====== Entries supplied ======

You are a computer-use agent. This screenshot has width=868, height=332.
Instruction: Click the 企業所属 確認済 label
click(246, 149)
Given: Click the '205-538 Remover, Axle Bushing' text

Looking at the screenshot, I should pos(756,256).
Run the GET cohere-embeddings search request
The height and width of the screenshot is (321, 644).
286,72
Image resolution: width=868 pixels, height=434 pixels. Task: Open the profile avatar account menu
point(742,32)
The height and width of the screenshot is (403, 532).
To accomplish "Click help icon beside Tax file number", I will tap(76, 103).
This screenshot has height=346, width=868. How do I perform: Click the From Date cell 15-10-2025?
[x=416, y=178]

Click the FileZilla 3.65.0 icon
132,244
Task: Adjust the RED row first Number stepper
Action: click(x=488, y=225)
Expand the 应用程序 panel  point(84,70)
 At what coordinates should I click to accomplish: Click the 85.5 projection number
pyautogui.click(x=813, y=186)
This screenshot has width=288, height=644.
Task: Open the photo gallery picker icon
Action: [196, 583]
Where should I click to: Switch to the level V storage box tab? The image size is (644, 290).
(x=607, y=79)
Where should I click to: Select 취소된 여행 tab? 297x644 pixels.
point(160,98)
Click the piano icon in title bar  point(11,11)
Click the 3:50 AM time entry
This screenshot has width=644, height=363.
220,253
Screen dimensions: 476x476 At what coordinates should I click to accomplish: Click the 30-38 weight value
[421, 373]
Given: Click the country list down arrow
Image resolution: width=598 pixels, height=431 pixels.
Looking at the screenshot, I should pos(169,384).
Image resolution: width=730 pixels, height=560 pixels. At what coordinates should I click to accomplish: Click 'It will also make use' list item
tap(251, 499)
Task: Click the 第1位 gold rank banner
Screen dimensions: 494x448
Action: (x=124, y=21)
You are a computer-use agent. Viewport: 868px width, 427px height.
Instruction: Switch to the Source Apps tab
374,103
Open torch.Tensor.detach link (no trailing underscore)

======

#### [Your instructions]
Lines from the one containing "Screen dimensions: 476x476" through the last line of the records, both included, are the only ones to print, each exactly as it is.

#### [Problem solution]
Screen dimensions: 476x476 At what coordinates should I click to accomplish: Click the 30-38 weight value
[421, 373]
Given: Click the country list down arrow
Image resolution: width=598 pixels, height=431 pixels.
Looking at the screenshot, I should pos(169,384).
Image resolution: width=730 pixels, height=560 pixels. At what coordinates should I click to accomplish: Click 'It will also make use' list item
tap(251, 499)
Task: Click the 第1位 gold rank banner
Screen dimensions: 494x448
Action: (x=124, y=21)
You are a computer-use agent. Viewport: 868px width, 427px height.
Instruction: Switch to the Source Apps tab
374,103
Open torch.Tensor.detach link (no trailing underscore)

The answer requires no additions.